▸ 本文抜粋:
╔══
ベビーフェイス効果とは、赤ちゃんの顔と似た特徴をもった顔を見た場合、緊張がゆるんで警戒心がなくなってしまう心理状況のことを表します。
人間に作用する心理的効果の一つであるベビーフェイス効果について詳しく解説していきます。ベビーフェイス効果が引き起こされる原理やビジネスに活用する方法などについても紹介していくので、ぜひ参考にしてください。
ビジネスをおこなっていく上で重要なことの一つに、顧客やユーザーに親近感を抱いてもらうことがあります。
しかし、顧客やユーザーの心をつかむというにはそう簡単にできることではありません。
実際にその点で苦労している企業や個人の方も多いのではないでしょうか?
しかし、ある心理学のテクニックを使えば、顧客やユーザーに親近感を抱いてもらえるようになったり、親近感を抱いてもらうきっかけを作ることができるようになります。
そして、その心理学のテクニックというというのが、今回紹介していく「ベビーフェイス効果」です。
この記事では、顧客やユーザーとの距離を縮めるのに役立つベビーフェイス効果について詳しく解説していきたいと思います。
ベビーフェイス効果はマーケティングやデザインに活用できるとても便利な心理学的テクニックの一つで、さまざまな分野で活用していくことができるので、ぜひ参考にしてみてください。
目次
ベビーフェイス効果とは
まず、ベビーフェイス効果の概要についてみていきましょう。
ベビーフェイスを日本語に訳すと赤ちゃんの顔となりますが。
つまり赤ちゃんの顔や赤ちゃんのような特徴を持った顔を見ることで得られる効果となります。
私たち人間は、赤ちゃんや赤ちゃん顔と似た特徴をもった顔を見た場合、緊張がゆるんで警戒心がなくなってしまうようになっています。
それと同時に、親近感を抱くようにもなります。
赤ちゃんに対する人間の反応を利用したものがベビーフェイス効果であり、ハロー効果と呼ばれる心理学現象のひとつです。
ハロー効果についても解説すると、人は何かを判断するときに、最も目立つ特徴の影響を受けるため、他の特徴がそれにより歪められてしまいます。
ベビーフェイス効果が働く理由は「ベビースキーマ」にある
では、なぜ私たちは赤ちゃんの顔を見ると緊張がとけて警戒心が緩み、親近感を覚えてしまうのでしょうか?
その秘密は、オーストリアの心理学者であるコンラート・ローレンツ(Lorenz,K)が命名した「ベビースキーマ」にあります。
ベビースキーマというのは、赤ちゃんや赤ちゃんと同じような特徴を備えた容姿の人、動物、キャラクターに備わっている外見的な特徴のことを指した言葉です。
私たちは、ベビースキーマを持った人や動物、キャラクターを見ると本能的に安心し、警戒心が緩んでしまうようになっています。
それと同時に、かわいいといった感情や守ってあげたい・優しくしてあげたいという感情も生まれるため、その人物や動物、キャラクターに親近感を覚えるようになるわけです。
╚══
▸ 提供資料:
╔══
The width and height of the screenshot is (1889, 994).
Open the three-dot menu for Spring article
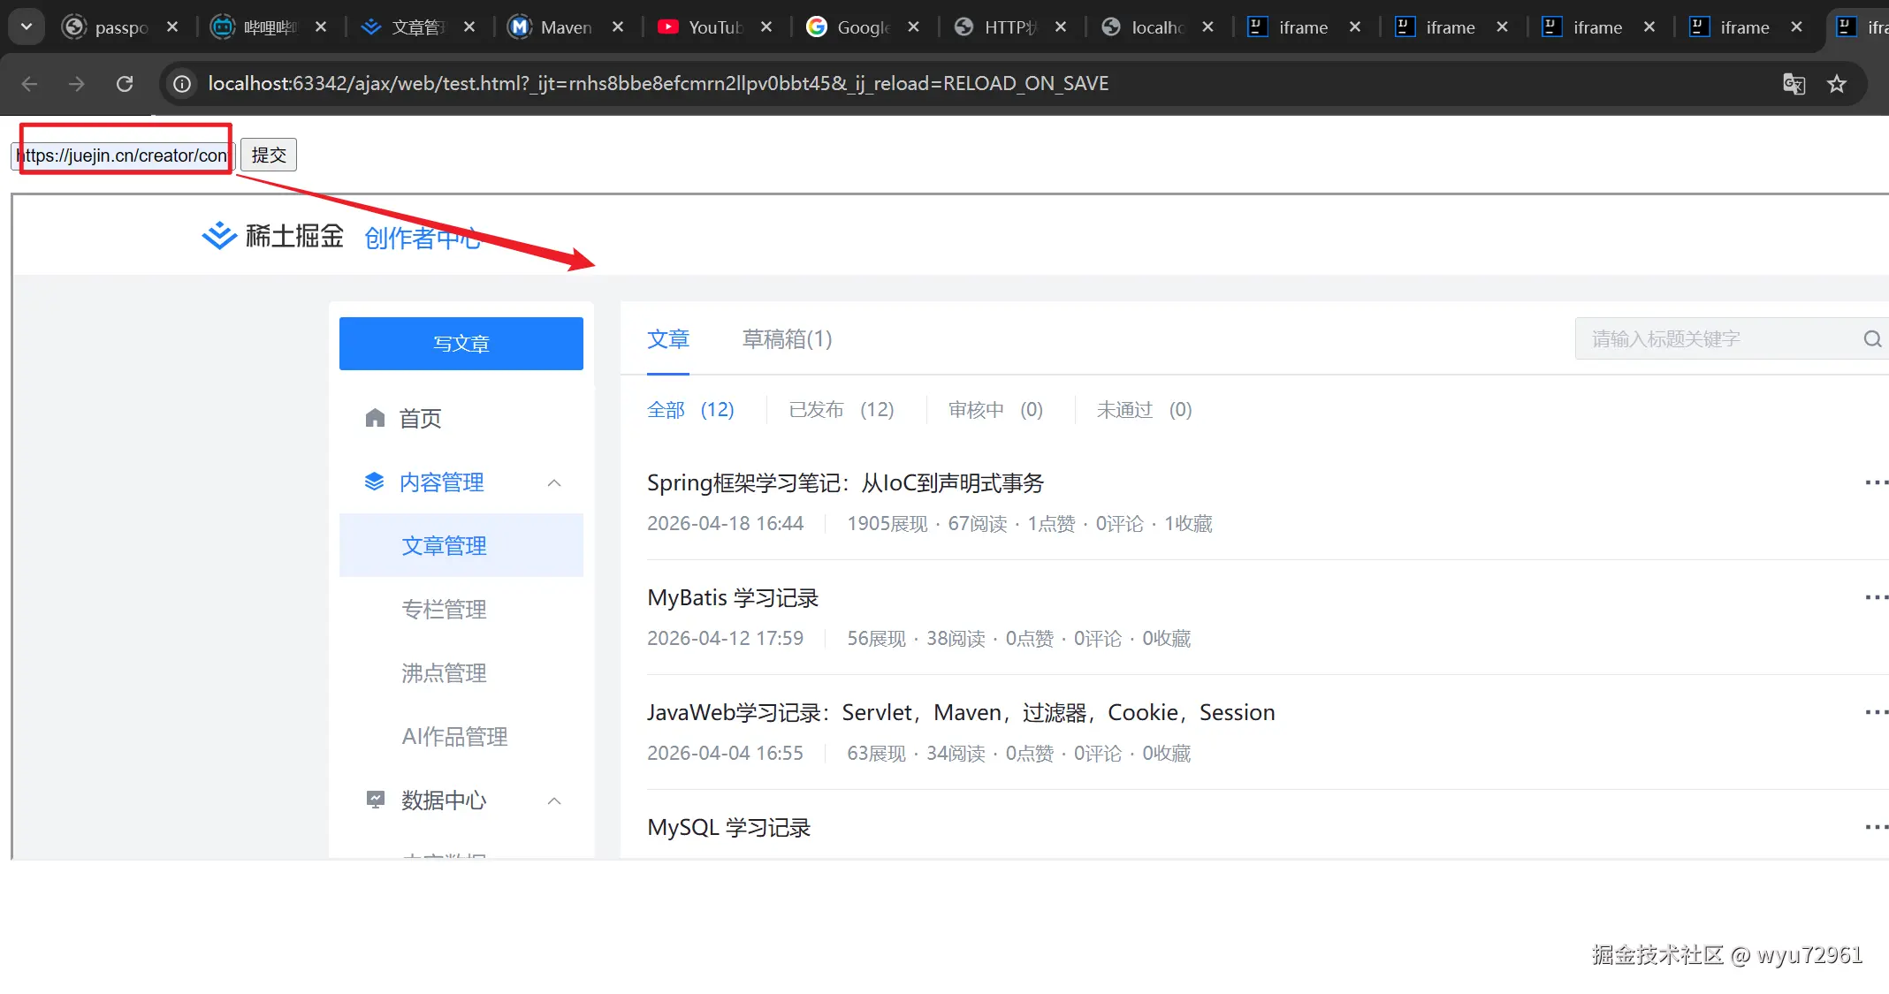click(1875, 482)
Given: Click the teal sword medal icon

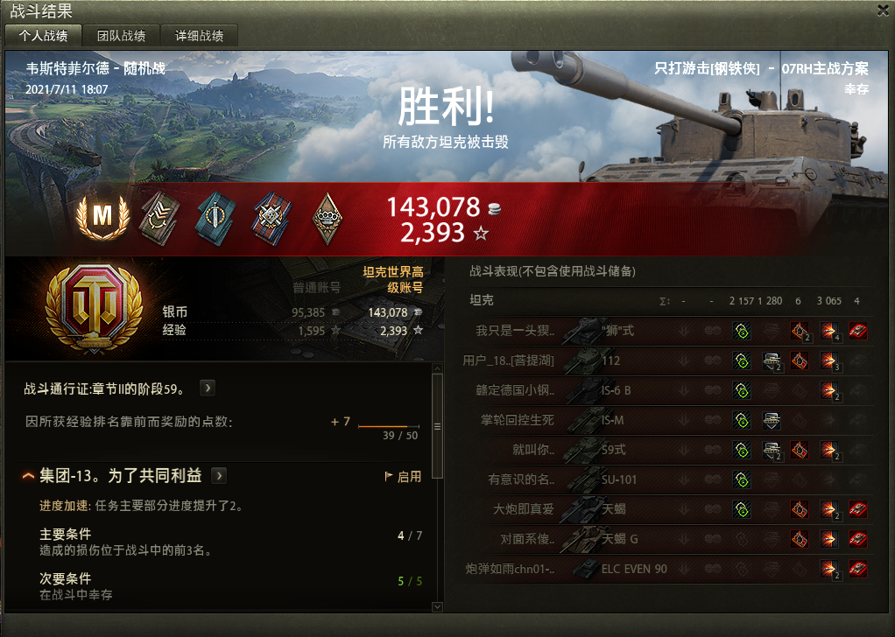Looking at the screenshot, I should click(215, 219).
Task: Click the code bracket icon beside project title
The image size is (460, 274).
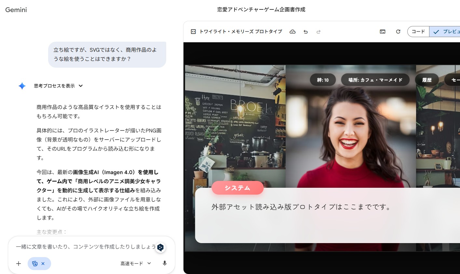Action: point(193,32)
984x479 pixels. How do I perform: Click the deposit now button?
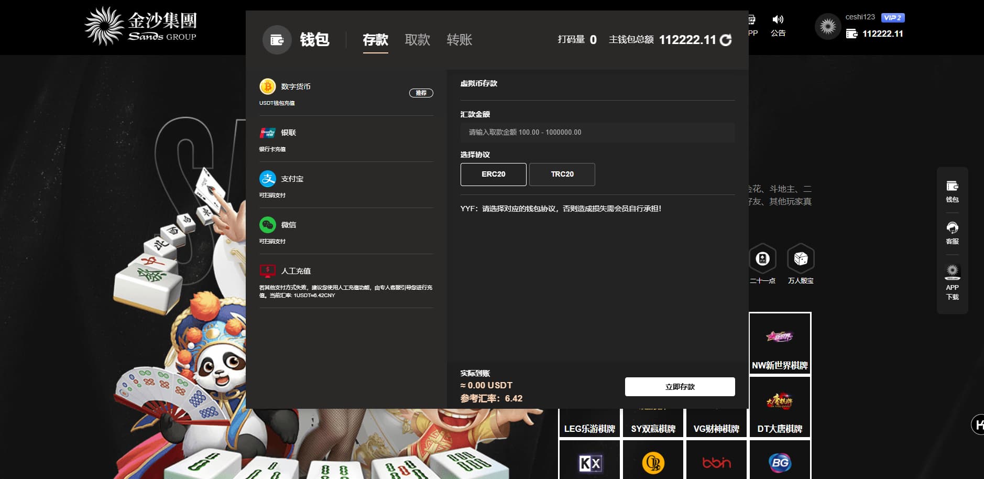tap(680, 387)
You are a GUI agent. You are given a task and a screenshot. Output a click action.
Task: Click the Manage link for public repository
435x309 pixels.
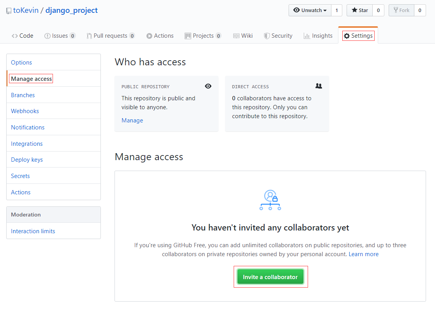[x=132, y=120]
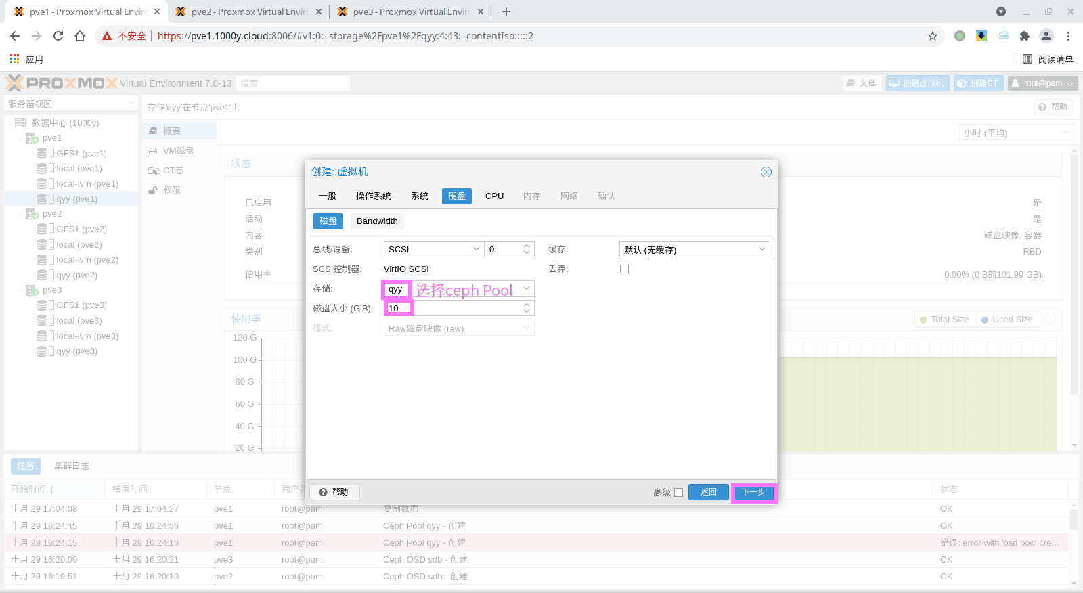Screen dimensions: 1083x593
Task: Open the browser profile avatar icon
Action: [x=1046, y=36]
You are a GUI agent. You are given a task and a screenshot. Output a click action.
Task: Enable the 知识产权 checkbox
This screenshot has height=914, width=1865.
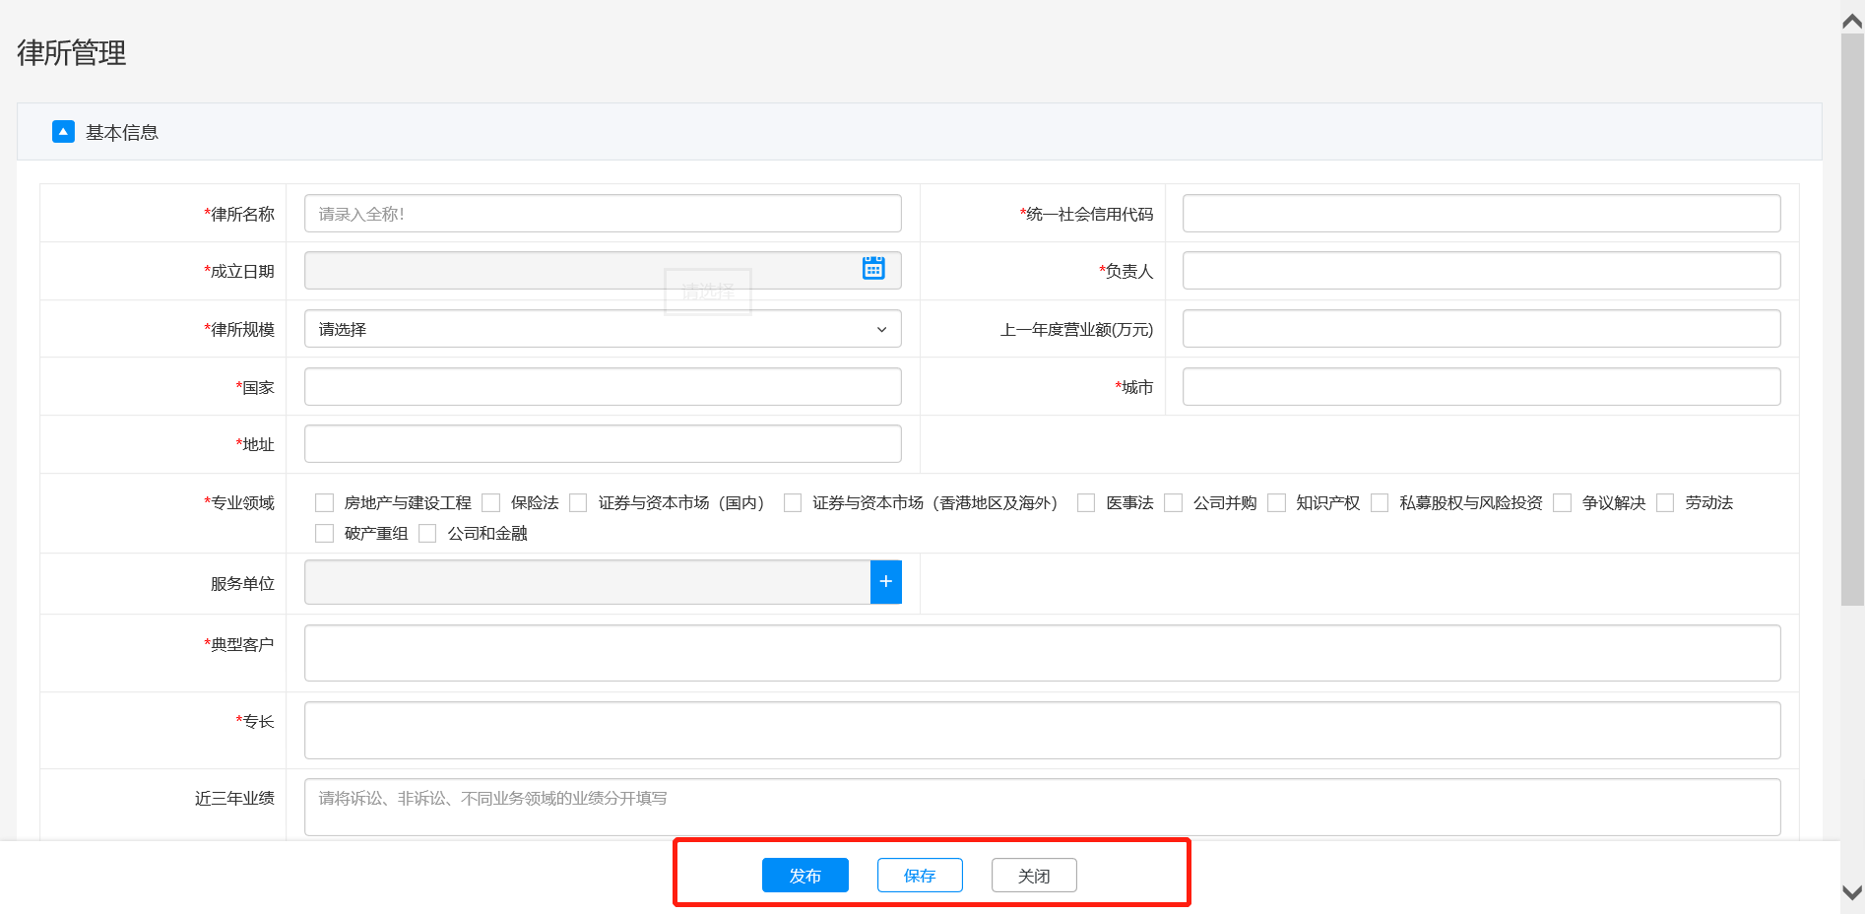pyautogui.click(x=1276, y=503)
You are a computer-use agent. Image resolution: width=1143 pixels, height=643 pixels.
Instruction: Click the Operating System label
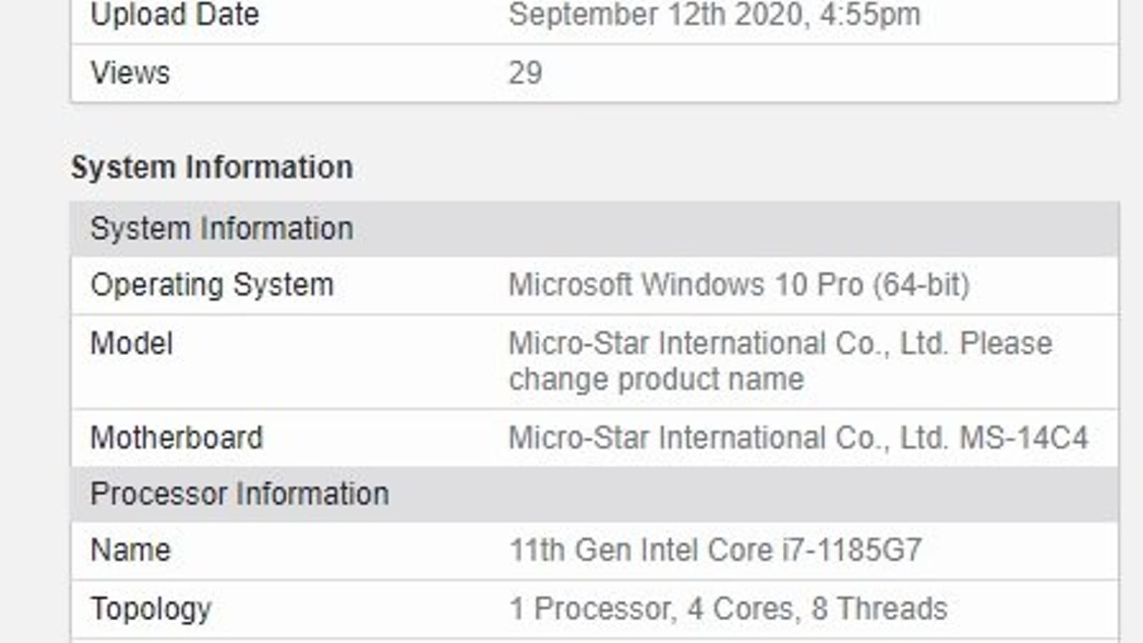pyautogui.click(x=212, y=285)
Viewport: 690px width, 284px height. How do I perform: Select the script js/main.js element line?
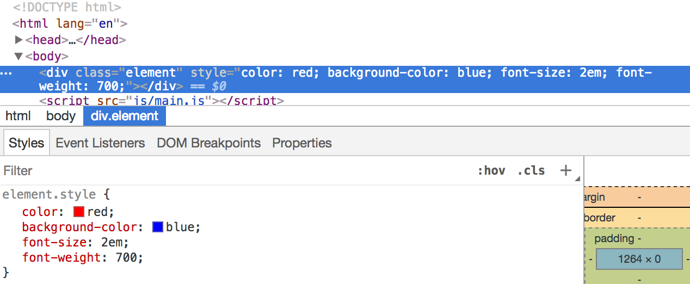(x=162, y=101)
╚══
▸ 設問:
1. ベビーフェイス効果の本文では、ベビースキーマを持つ対象を見て安心すると同時に、どのような感情が生まれるとされていますか。すべて挙げてください。
2. ベビーフェイス効果の本文によると、ベビースキーマを持つ人物や動物、キャラクターに親近感を覚えるのはなぜですか。1〜3文で説明してください。
3. ベビーフェイス効果の本文のうち、「ベビーフェイス効果とは、赤ち」から「実際にその点で苦労している企業や個人の方も多いのではないでしょうか?」までのすべてを、一字も変えずに書き出してください。
ここでは記録を一切使用しません。

▸ 解答:
1. かわいいといった感情、守ってあげたいという感情、優しくしてあげたいという感情

2. それらを見ると本能的に安心して警戒心が緩みます。それと同時に、かわいいといった感情や、守ってあげたい・優しくしてあげたいという感情も生まれるためです。

3.
ベビーフェイス効果とは、赤ちゃんの顔と似た特徴をもった顔を見た場合、緊張がゆるんで警戒心がなくなってしまう心理状況のことを表します。
人間に作用する心理的効果の一つであるベビーフェイス効果について詳しく解説していきます。ベビーフェイス効果が引き起こされる原理やビジネスに活用する方法などについても紹介していくので、ぜひ参考にしてください。
ビジネスをおこなっていく上で重要なことの一つに、顧客やユーザーに親近感を抱いてもらうことがあります。
しかし、顧客やユーザーの心をつかむというにはそう簡単にできることではありません。
実際にその点で苦労している企業や個人の方も多いのではないでしょうか?